Die nationale Zugehörigkeit ist bei vielen gar nicht so eindeutig zu benennen. Dies gilt im Besonderen für die vor dem Nationalsozialismus zunächst nach Frankreich geflohenen Autoren, wie sie Walter Hanel im "Café des Exilés" zeigt. Dort treffen Anna Seghers, Thomas, Heinrich und Klaus Mann auf Walter Benjamin, Döblin, Feuchtwanger, Brecht und viele mehr. Ihnen gegenüber hängt quasi als Wegweiser Paul Klees Zeichnung "Angelus Novus". Anders Pancho: Er karikiert frontal die auf Deutsch schreibenden Autoren Elfriede Jelinek und Bernhard Schlink und lässt sie die auf Französisch schreibenden Exilautoren Marguerite Duras und Milan Kundera flankieren, so als wolle er den Betrachter provozieren, nachzuspüren, was diese vier wohl eint.

Eine Ausstellung, für die es sich lohnt, mit genügend Zeit genau hinzuschauen.
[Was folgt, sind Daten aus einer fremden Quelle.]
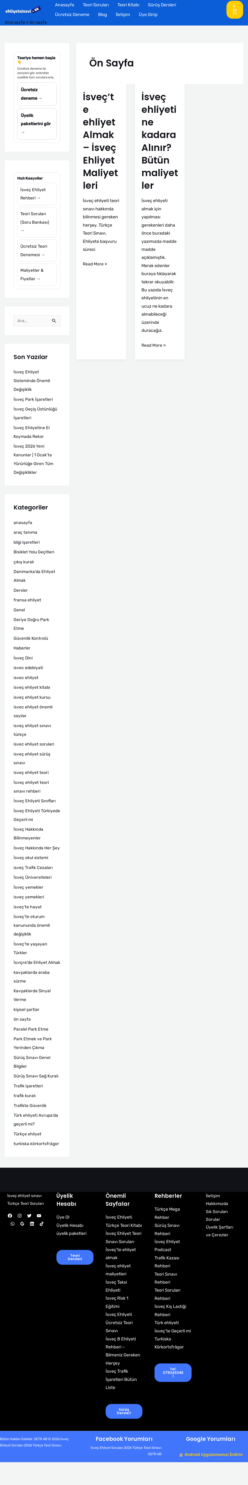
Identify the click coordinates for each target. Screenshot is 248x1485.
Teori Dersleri (75, 1279)
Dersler (21, 595)
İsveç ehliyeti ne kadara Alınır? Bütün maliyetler (159, 141)
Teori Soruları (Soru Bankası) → (34, 224)
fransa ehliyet (27, 605)
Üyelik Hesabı (69, 1247)
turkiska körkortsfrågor (37, 1166)
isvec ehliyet (26, 682)
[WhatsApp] (12, 1254)
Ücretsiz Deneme (72, 14)
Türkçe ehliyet (28, 1156)
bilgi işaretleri (27, 547)
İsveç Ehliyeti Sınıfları (35, 806)
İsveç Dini (23, 662)
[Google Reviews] (22, 1254)
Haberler (22, 653)
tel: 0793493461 (173, 1395)
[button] (234, 10)
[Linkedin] (32, 1254)
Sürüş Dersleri (162, 5)
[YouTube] (39, 1246)
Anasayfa (64, 5)
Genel (19, 614)
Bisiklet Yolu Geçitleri (34, 557)
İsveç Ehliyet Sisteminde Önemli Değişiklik (32, 385)
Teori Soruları (96, 5)
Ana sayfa (15, 22)
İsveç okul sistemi (31, 871)
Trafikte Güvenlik (30, 1128)
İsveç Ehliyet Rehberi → (33, 196)
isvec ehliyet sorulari (34, 749)
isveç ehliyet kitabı (32, 692)
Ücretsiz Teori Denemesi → (33, 254)
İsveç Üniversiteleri (33, 891)
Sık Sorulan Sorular (215, 1238)
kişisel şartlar (26, 1031)
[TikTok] (41, 1254)
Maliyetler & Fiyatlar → (32, 279)
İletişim (123, 14)
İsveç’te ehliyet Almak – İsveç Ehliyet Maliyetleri (101, 141)
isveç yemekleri (29, 910)
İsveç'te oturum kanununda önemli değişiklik (32, 939)
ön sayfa (22, 1041)
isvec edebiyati (29, 672)
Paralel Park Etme (31, 1051)
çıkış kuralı (24, 566)
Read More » (95, 263)
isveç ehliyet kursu (32, 702)
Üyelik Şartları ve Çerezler (220, 1254)
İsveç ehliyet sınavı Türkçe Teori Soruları (25, 1226)
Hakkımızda (215, 1226)
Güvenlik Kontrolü (31, 643)
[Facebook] (10, 1246)
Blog (102, 14)
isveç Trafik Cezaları (33, 881)
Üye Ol (62, 1239)
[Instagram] (19, 1246)
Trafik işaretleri (28, 1108)
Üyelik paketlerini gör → (36, 125)
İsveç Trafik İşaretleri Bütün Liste (121, 1402)
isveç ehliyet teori (31, 777)
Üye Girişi (148, 14)
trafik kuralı (25, 1118)
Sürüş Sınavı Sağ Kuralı (37, 1098)
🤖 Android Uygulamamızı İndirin (211, 1477)
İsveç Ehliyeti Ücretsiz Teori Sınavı (119, 1345)
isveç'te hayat (28, 920)
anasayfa (23, 527)
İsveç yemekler (29, 900)
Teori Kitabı (128, 5)
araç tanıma (26, 537)
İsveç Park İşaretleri (33, 404)
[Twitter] (29, 1246)
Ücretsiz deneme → (32, 94)
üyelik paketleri (71, 1255)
Dass keine Originale gezeigt werden, ist sicher ein Manko. Doch wer die Literatur liebt und ihre Verfasser, dürfte neugierig sein, wie uns die Koryphäen der Karikatur einen intimen Blick auf ihre Lieblingsautoren schenken.

"Tête à Tête – Kopf an Kopf. Deutsche und französische Zeichner zwischen Karikatur und Literatur". Bis 6. Oktober, Volksbank Wittgenstein, Bad Berleburg, zu den Geschäftszeiten.

Von Anja Helmbrecht


Siegener Zeitung (13.09.2017)
Internet: www.siegener-zeitung.de
Bildquelle: SZ-Foto von Anja Helmbrecht (ahe)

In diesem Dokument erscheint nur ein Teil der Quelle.